Swimming Laps



The non-breathing head position is critical, and not just for the sake of reducing drag. If the head is optimally positioned and motionless, other skills will be easier to evaluate and control. The head position should remain fixed throughout the non-breathing stroke cycle and there should be no vertical, lateral, or rotational movement. One of the many misconceptions about swimming technique is that the head must be submerged for the legs to remain high in the water. Although lowering the head may help to raise the legs, breathing may then require excessive head motion that increases drag. Since the spine is closer than the head to the legs, arching the back is a much more effective way to control leg position.

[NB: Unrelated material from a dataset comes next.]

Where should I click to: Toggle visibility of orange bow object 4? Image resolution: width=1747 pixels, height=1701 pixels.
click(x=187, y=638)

Even elite swimmers have minor head motion during their non-breathing stroke cycles. Very often, head rotation will synchronise with torso rotation, and it is also common to synchronize downward head motion with the downward arm entry. Whilst these are both natural, they are also counterproductive.​ Although a slight amount of head motion will not have a major impact on swimming speed, it is vital to stabailise it as much as possible because of the impact on tracking other skills. A swimmer can be much more certain of what they see and feel, if their head is motionless.


Below, you will find cues for the optimal head position during your full stroke (whilst not breathing). It is important to note, that the optimal position of the water level on your forehead, primarily depends upon two factors - body composition and swim speed. Swimmers with a low percentage of body fat / high percentage of lean muscle, or a slower swim speed, may need to lower their head slightly so that the water level is slightly above the hair line. Swimmers with a higher percentage of body fat / low percentage of lean muscle, or a faster swim speed, may need to raise their head so that the water level is slightly below their hair line. 

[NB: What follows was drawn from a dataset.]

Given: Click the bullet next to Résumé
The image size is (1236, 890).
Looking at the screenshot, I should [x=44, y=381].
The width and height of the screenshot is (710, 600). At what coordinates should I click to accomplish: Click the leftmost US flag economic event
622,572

Whilst it may seem counter-intuitive for someone carrying a higher percentage of fat, to require the same head position adjustment as someone who is a faster swimmer - this is certainly the case. Fat is less dense than water, so will naturally elevate your body position. If you consider yourself to be an 'overweight' swimmer who suffers from a low body position - this is due to your slow swim speed (typically caused by an ineffective kick) or high percentage of lean muscle - rather than a high percentage of body-fat.


  • Look forward at a 45 degree angle, so that both the wall at end of pool and the bottom of pool are within your view.

  • Feel the water level around your hairline (or for masters swimmers - at least where that hairline once was :).